Put each line of the listing below into a JSON list of strings, one string per line, skipping blank lines and leaving out the pictures.

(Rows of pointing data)
## BEGIN

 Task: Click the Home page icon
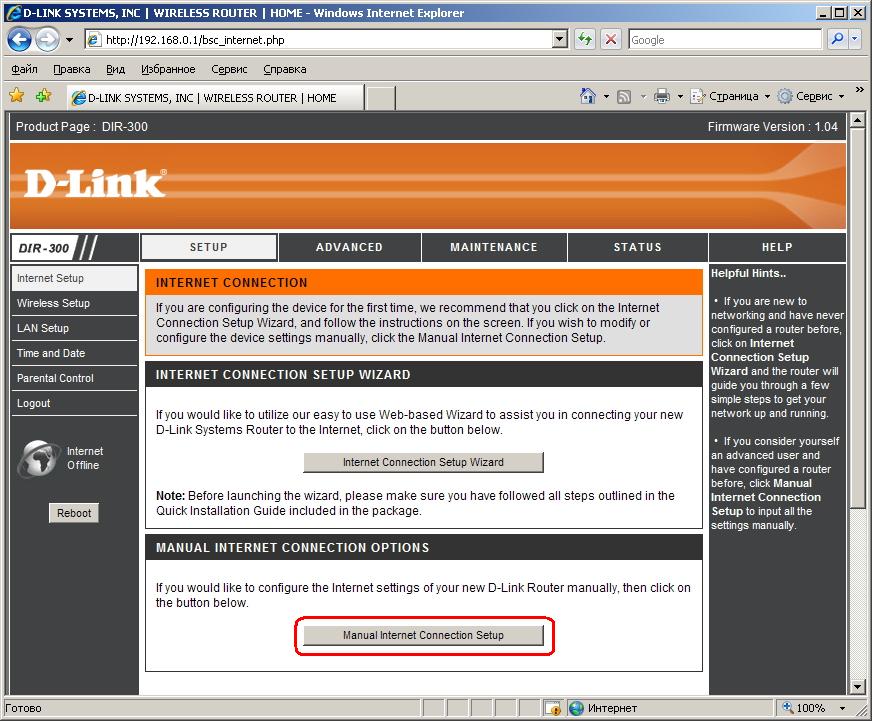(x=589, y=96)
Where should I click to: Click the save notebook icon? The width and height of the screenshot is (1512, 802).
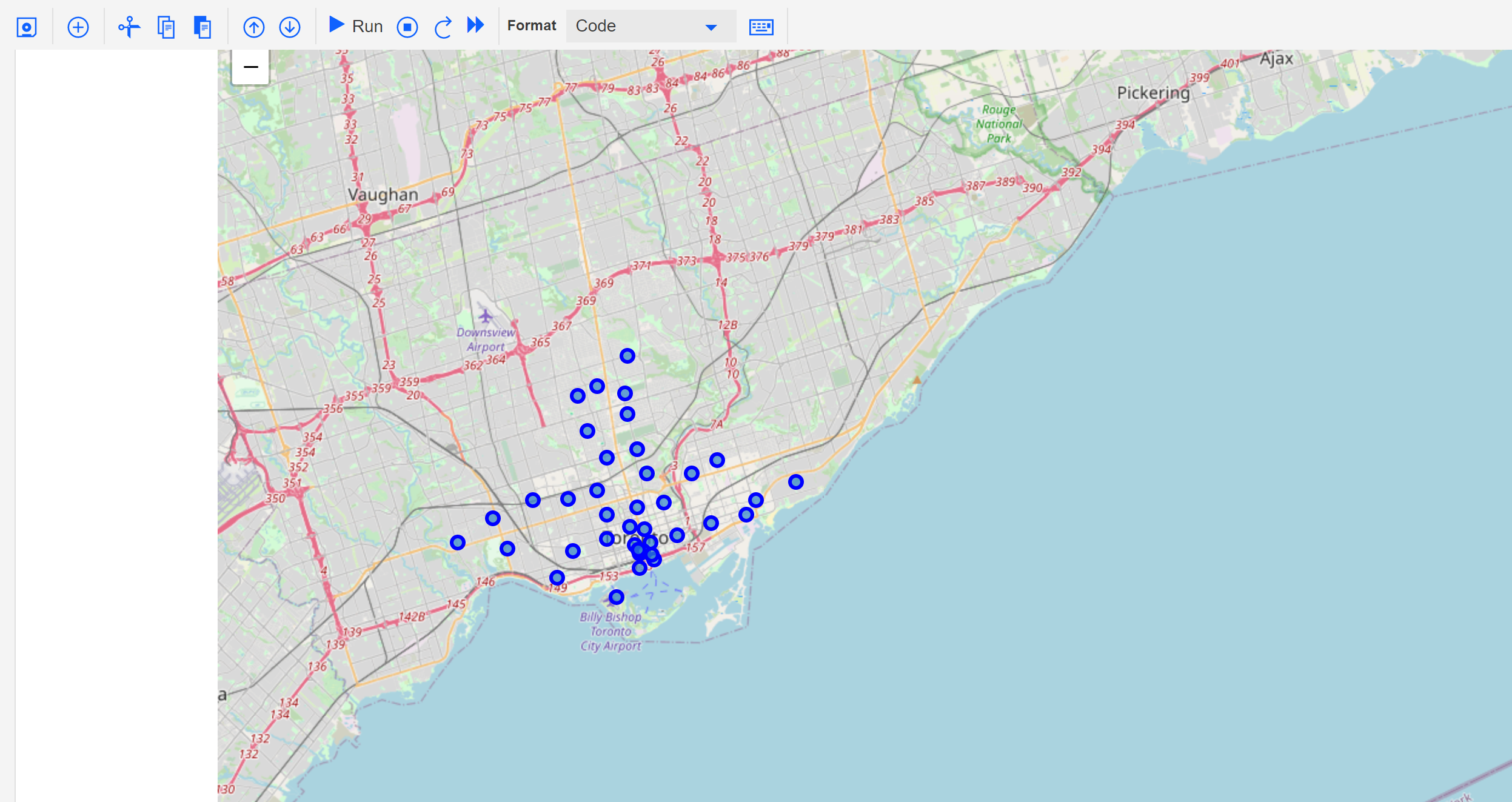27,27
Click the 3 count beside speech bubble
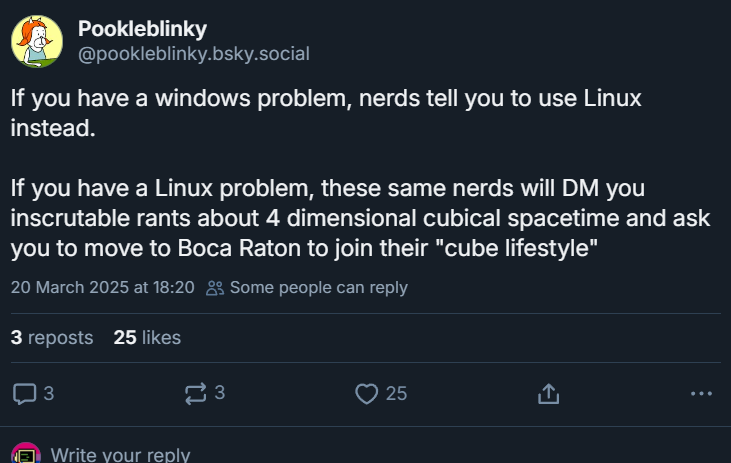 (x=48, y=393)
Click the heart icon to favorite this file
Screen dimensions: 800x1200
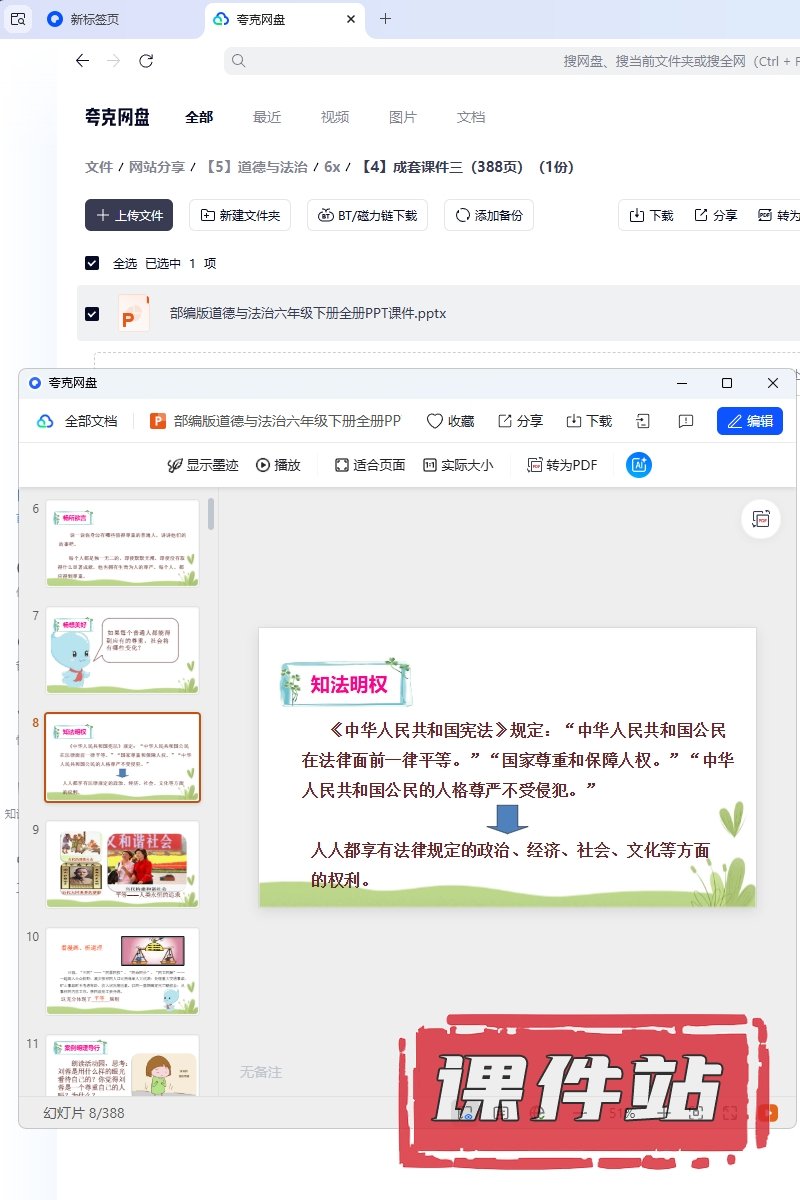[x=435, y=421]
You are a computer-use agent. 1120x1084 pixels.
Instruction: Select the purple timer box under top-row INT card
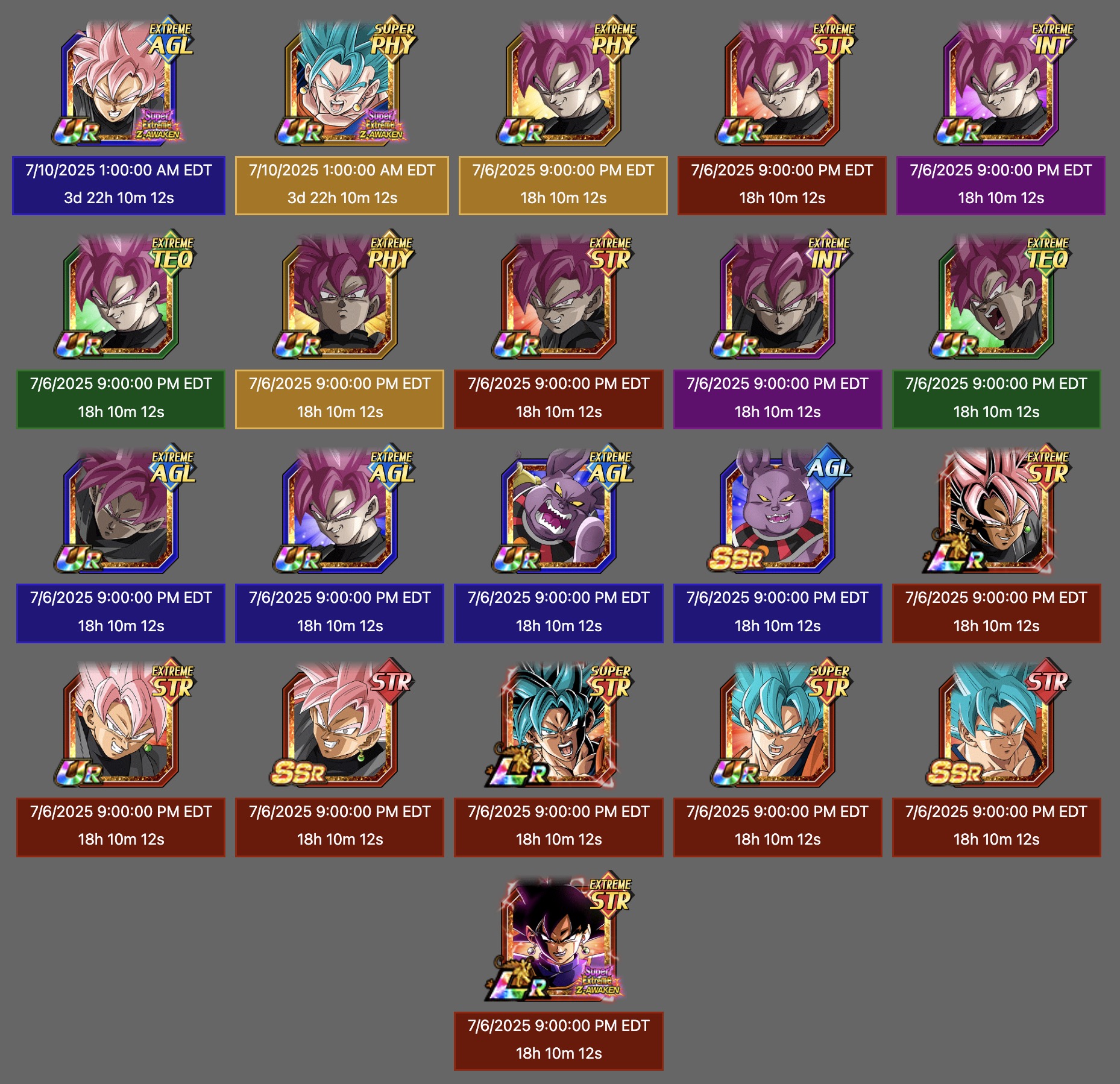click(x=1001, y=185)
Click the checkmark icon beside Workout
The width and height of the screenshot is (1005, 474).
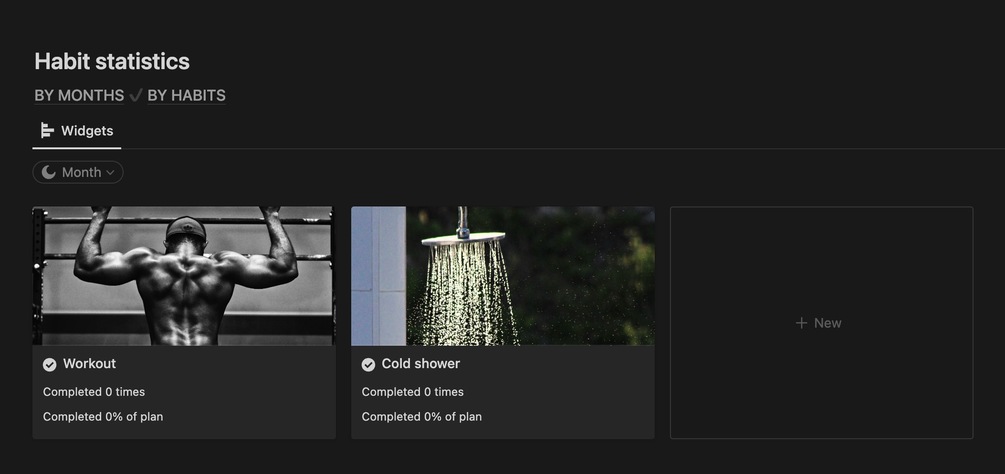tap(49, 364)
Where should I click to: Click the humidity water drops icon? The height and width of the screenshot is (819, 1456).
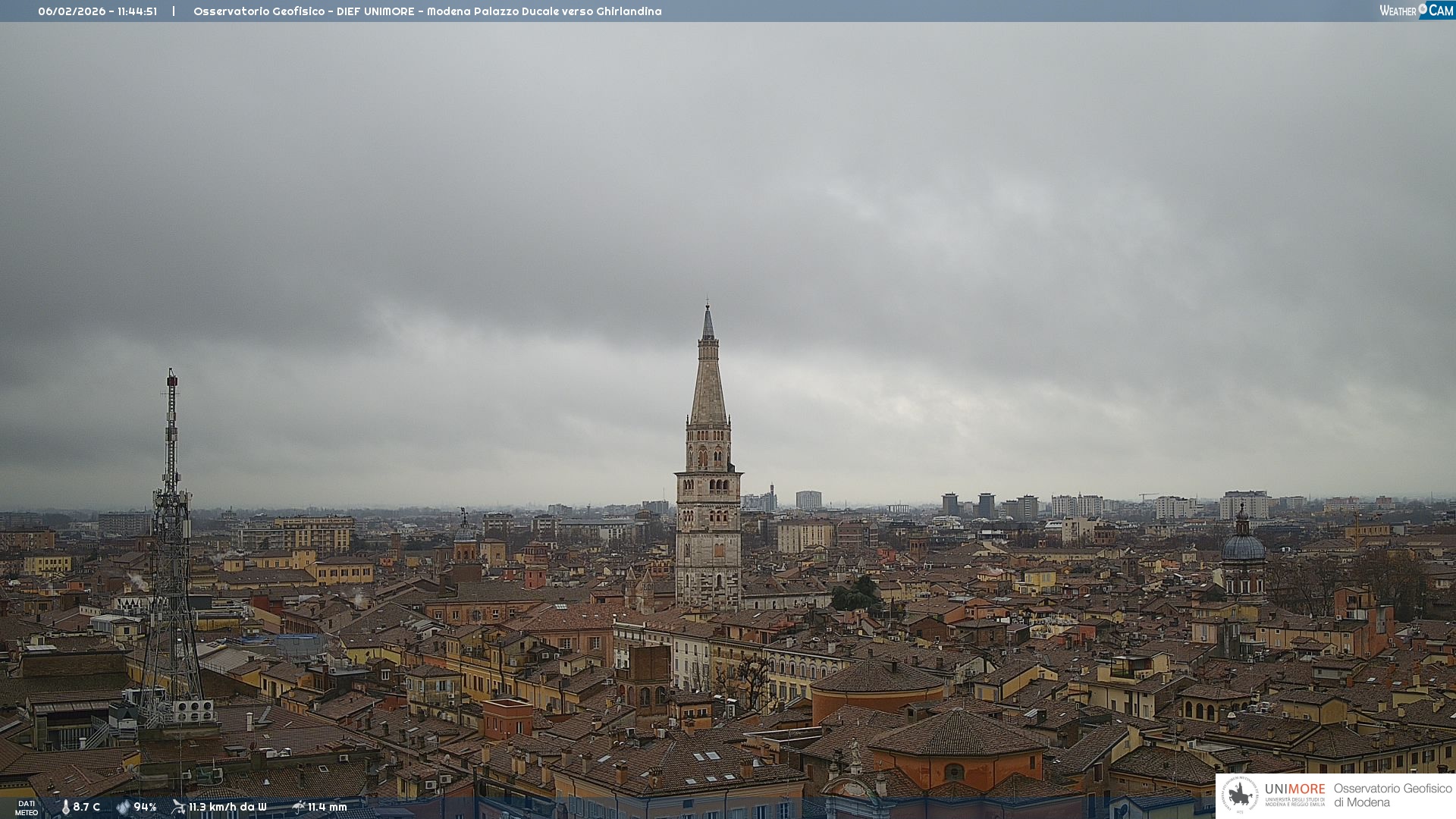(x=123, y=807)
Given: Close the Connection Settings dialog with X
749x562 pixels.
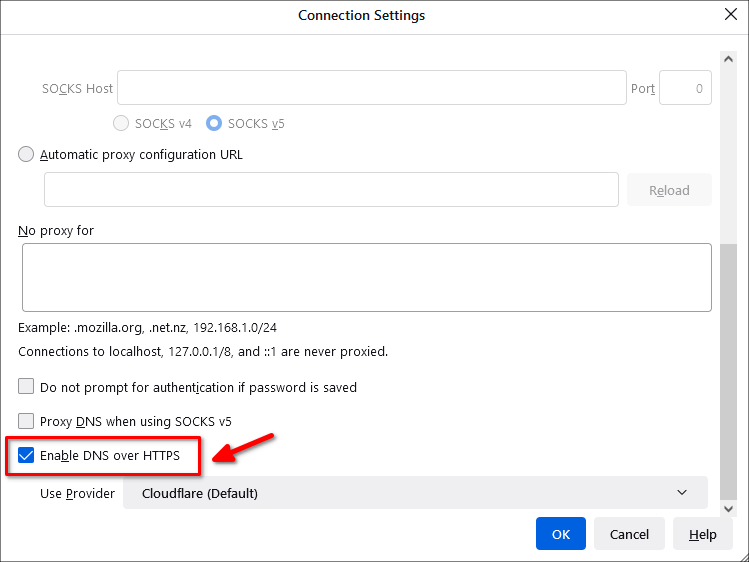Looking at the screenshot, I should [x=730, y=14].
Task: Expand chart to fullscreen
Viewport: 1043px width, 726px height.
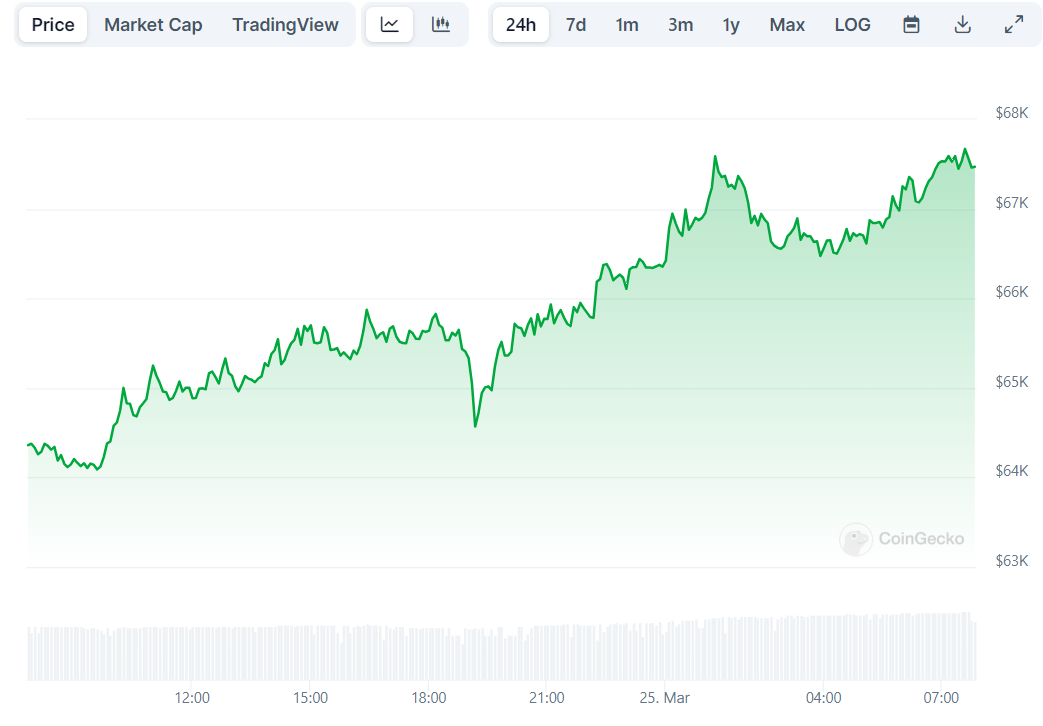Action: [1013, 25]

## END

■ RESPONSE TO THIS EXERCISE
[
  " Task: Click the Home page icon",
  "(x=589, y=96)",
  "Where should I click to: Click the save notebook icon? The width and height of the screenshot is (1512, 802).",
  "27,27",
  "Click the 3 count beside speech bubble",
  " (x=48, y=393)",
  "Click the heart icon to favorite this file",
  "Screen dimensions: 800x1200",
  "[x=435, y=421]",
  "You are a computer-use agent. 1120x1084 pixels.",
  "Instruction: Select the purple timer box under top-row INT card",
  "click(x=1001, y=185)",
  "Click the checkmark icon beside Workout",
  "The width and height of the screenshot is (1005, 474).",
  "tap(49, 364)",
  "Where should I click to: Click the humidity water drops icon? The height and width of the screenshot is (819, 1456).",
  "(x=123, y=807)",
  "Given: Close the Connection Settings dialog with X",
  "749x562 pixels.",
  "Looking at the screenshot, I should [x=730, y=14].",
  "Task: Expand chart to fullscreen",
  "Viewport: 1043px width, 726px height.",
  "Action: [1013, 25]"
]